Despite the abundance of world leaders at hand there were no other parties to the Paris consensus. It is a consensus of one – of Macron alone. In the video, which we can tell from the transcript has been heavily edited down to a 33-minute runtime, Macron embarks on a series of free-ranging didactic monologues that his interviewers are too scared to cut in on.

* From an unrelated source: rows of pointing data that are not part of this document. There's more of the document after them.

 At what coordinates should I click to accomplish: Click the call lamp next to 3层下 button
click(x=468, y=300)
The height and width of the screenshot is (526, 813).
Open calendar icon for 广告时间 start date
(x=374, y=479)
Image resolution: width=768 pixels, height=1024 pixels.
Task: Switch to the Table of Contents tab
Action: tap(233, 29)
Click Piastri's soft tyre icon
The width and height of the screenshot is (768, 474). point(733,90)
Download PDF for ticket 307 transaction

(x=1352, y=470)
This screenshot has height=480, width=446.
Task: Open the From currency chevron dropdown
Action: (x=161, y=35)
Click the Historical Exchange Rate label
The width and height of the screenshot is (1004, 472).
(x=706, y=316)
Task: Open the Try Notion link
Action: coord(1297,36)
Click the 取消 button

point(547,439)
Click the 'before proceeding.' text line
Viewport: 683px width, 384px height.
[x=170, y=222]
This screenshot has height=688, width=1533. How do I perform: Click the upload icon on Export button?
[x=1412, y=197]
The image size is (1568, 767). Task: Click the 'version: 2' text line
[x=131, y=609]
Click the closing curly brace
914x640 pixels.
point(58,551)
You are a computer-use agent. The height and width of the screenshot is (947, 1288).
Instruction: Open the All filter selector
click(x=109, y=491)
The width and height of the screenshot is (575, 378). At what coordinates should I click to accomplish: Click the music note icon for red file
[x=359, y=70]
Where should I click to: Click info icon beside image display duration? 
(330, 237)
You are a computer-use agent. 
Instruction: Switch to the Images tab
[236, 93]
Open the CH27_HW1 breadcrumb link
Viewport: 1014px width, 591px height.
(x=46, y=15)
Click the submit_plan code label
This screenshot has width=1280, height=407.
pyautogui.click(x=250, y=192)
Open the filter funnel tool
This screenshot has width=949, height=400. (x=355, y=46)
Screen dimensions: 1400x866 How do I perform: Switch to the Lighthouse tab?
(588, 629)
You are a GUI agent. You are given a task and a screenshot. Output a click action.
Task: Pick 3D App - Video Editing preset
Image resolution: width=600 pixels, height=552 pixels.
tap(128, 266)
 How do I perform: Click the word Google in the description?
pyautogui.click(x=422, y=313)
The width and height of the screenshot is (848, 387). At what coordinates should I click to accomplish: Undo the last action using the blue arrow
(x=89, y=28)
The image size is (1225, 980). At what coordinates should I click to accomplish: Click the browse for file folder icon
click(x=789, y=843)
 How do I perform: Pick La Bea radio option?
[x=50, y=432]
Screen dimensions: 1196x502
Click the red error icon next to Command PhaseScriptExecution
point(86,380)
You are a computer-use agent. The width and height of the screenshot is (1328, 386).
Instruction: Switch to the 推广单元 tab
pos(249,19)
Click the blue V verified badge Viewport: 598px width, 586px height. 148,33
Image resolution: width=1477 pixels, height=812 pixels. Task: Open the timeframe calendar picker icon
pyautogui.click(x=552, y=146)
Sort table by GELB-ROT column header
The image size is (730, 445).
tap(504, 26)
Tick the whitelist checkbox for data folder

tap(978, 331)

Whenever there is a presidential majority in the National Assembly, as there is now, the French president’s job becomes possibly the loneliest, most autocratic constitutional position in any western democracy. Accordingly, Macron has the speech of a man who hasn’t tasted interruption or contradiction in a long time. Seated in his office at the Elysée Palace against a dazzling backdrop of gold leaf and mirror glass, expounding his view of the world often barely coherently, Macron’s style is oddly redolent of Donald Trump’s. It’s a different kind of incoherence – much more erudite – but there’s definitely a resemblance.
What is the Paris consensus? In Macron’s jumbled prolix, it means moving beyond the pivotal dates that have formed our politics [1945, 1968, 1989] to question the fixing agent of the so-called Washington consensus, and thus the fact that our societies were also built on the paradigm of open-market economies – of social open-market economies as they were known in post-war Europe – which have become increasingly less socially oriented, more and more open, and which after this [Washington] consensus, became dogmatic and held their truths to be: the shrinking of the State, privatisation, structural reform, opening up of economies through trade, financialisation, with a fairly monolithic logic based on building up profit.